Produk impor serupa tidak diwajibkan memiliki izin edar BPOM akibat adanya mutual recognition agreement (MRA) pada free trade agreement (FTA).
Direktur Jenderal Industri Agro Kementerian Perindustrian Putu Juli Ardika menjelaskan, terdapat beberapa tantangan yang dihadapi industri minyak atsiri dalam negeri. Tantangan itu, antara lain perbedaan perlakuan antara produk kosmetik buatan dalam negeri dan produk impor.
Dalam hal ini, produk kosmetik dan perawatan diri berbasis hilir minyak atsiri buatan dalam negeri harus memiliki izin edar dari Badan Pengawas Obat dan Makanan (BPOM). Sementara, produk impor serupa tidak diwajibkan memiliki izin edar BPOM akibat adanya mutual recognition agreement (MRA) pada free trade agreement (FTA).
”Hal ini membuat produk kosmetik dan personal care impor masih mendominasi dan membanjiri pasar dalam negeri sehingga produk buatan dalam negeri pasarnya semakin terimpit,” katanya saat dihubungi dari Jakarta, Kamis (22/8/2024).
Oleh sebab itu, pemerintah membuat kebijakan, yakni memberikan perlakuan yang sama antara produk kosmetik berbasis minyak atrisi buatan dalam negeri dan impor melalui koordinasi kementerian/lembaga terkait. Lalu, dilakukan pula penguatan promosi produk hilir atsiri buatan dalam negeri dengan menyasar kalangan milenial dan mempermudah akses pendaftaran produk jadi atsiri.
Selain persoalan izin, tantangan lain yang dihadapi adalah adanya ketimpangan impor dan ekspor bahan baku produk. Impor produk jadi minyak atsiri, turpentine, dan gambir lebih besar dibandingkan ekspornya karena industri pengolahan dalam negeri kurang berkembang.
Baca juga: Mengembalikan Kejayaan Nilam Ace
Putu menambahkan, hilir industri produk tersebut kebanyakan berada di luar negeri, salah satunya Singapura. Alhasil, ekspor bahan baku meningkat lantaran iklim industri hilir dalam negeri kurang berkembang sehingga neraca ekspor-impor menjadi timpang. Bahkan, pada 2012, impor produk jadi tersebut mencapai 4 kali lipat dari ekspor.

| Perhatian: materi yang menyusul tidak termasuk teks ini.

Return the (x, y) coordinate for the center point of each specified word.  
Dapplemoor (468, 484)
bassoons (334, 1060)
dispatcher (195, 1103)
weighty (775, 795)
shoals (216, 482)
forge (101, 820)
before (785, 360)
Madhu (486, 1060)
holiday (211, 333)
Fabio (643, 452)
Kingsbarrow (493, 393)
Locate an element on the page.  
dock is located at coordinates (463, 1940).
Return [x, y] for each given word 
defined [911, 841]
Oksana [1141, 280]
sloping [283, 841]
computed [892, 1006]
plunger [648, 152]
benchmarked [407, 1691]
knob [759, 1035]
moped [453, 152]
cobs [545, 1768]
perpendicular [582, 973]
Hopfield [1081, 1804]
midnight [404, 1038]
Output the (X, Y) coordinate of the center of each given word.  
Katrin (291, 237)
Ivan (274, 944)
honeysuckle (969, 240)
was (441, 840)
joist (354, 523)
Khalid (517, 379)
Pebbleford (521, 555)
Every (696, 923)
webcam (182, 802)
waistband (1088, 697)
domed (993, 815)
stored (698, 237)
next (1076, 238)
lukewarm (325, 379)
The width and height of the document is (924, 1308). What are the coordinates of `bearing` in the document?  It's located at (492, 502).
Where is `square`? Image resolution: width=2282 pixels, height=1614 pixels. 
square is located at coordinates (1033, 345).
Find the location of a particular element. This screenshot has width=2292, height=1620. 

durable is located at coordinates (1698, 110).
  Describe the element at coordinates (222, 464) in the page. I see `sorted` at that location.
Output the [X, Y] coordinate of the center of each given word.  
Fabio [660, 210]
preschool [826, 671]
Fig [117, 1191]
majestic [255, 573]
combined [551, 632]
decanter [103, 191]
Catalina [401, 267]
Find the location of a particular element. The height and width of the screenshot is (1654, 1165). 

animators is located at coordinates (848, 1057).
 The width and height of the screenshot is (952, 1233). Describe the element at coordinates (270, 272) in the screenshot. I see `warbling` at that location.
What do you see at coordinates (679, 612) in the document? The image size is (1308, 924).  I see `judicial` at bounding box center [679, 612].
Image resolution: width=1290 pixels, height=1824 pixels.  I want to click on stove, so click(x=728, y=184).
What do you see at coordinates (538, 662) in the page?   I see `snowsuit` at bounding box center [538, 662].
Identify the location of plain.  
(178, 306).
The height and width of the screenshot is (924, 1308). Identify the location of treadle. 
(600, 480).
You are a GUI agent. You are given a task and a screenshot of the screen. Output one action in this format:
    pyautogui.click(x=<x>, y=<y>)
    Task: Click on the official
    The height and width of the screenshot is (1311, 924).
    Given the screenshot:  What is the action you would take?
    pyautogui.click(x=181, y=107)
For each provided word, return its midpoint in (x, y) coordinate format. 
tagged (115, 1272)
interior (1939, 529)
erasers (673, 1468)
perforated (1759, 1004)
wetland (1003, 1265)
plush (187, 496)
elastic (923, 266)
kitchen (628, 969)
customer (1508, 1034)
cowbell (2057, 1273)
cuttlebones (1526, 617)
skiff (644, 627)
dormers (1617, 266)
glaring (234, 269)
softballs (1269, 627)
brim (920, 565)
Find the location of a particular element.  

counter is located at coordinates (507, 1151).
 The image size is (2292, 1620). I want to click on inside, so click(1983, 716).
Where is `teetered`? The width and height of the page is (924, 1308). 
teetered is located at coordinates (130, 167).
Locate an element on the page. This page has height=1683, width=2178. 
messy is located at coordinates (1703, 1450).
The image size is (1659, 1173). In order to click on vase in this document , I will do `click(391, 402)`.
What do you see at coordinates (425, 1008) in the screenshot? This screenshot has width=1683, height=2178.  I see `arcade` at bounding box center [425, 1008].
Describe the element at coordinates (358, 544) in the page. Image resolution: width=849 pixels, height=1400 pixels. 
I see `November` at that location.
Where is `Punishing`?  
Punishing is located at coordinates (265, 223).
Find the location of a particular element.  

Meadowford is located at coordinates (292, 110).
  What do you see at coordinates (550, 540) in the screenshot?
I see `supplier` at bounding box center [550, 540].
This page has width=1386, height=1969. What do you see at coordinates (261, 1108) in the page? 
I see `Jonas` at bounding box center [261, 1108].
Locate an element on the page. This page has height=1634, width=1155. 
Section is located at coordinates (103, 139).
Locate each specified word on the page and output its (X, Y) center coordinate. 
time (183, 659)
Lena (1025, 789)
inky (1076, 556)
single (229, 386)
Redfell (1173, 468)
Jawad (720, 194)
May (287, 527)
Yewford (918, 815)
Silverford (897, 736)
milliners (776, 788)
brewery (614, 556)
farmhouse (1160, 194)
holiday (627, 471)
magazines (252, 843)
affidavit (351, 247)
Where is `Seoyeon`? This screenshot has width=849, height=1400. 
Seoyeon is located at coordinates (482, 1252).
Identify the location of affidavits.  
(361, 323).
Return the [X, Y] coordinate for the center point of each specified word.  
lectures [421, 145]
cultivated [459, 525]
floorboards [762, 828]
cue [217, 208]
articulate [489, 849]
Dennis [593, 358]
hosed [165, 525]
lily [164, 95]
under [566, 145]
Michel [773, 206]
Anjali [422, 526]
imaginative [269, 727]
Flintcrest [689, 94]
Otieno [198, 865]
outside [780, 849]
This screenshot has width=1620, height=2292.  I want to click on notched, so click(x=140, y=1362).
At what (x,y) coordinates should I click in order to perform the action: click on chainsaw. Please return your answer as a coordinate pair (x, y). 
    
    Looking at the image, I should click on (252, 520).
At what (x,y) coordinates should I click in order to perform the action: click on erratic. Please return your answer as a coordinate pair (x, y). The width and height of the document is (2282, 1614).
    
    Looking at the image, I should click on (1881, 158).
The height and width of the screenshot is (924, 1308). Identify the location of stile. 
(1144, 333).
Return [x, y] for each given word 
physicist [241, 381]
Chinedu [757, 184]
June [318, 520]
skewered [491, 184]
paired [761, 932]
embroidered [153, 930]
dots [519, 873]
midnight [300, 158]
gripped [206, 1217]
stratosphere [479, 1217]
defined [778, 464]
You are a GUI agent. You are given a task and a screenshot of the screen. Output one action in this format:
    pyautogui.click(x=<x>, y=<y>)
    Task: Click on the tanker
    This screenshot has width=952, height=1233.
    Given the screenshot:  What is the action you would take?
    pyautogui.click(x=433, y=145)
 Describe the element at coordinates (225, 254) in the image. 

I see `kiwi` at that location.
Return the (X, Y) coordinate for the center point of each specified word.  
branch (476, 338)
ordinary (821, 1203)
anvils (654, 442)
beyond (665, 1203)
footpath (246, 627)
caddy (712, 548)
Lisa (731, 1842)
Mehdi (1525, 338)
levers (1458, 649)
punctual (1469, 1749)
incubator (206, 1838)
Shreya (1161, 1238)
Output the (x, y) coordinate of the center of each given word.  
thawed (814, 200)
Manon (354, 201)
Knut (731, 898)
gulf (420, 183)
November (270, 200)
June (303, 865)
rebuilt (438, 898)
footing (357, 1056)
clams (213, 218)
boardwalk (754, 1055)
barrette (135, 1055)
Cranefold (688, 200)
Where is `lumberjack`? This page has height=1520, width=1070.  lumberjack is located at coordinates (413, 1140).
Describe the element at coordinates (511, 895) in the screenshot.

”Oleh sebab itu, pemerintah mulai membuat roadmap hilirisasi, kebijakan fiskal membatasi ekspor bahan baku terkait untuk mendukung hilirisasi industri dalam negeri, serta promosi investasi perusahaan hilir atsiri dengan harapan mereka tertarik memindahkan pabriknya ke Indonesia agar lebih dekat dengan akses bahan baku,” ujarnya.
Bentuk dukungan pemerintah lainnya adalah dengan menjadikan industri atsiri sebagai sektor prioritas nasional. Dalam hal ini, pemerintah turut memberikan insentif pajak (tax allowance) sebagaimana diatur dalam Peraturan Pemerintah Nomor 78 Tahun 2019 tentang Fasilitas Pajak Penghasilan untuk Penanaman Modal di Bidang-bidang Usaha Tertentu dan/atau di Daerah-Daerah Tertentu.
Minyak nilam adalah salah satu potensi ekonomi Indonesia. Indonesia memasok 80-90 persen minyak nilam di pasar dunia. Perancis sebagai ibu kota parfum dunia jadi salah satu tujuannya.
Jika suatu hari Anda berkesempatan jalan-jalan sampai ke Menara Eiffel di Paris dan mencium wangi parfum di antara wisatawan di sana, barangkali ada minyak nilam asal Aceh di rantai produksinya. Bukan tidak mungkin ”sihir” nilam petani Aceh mewangi hingga Menara Eiffel.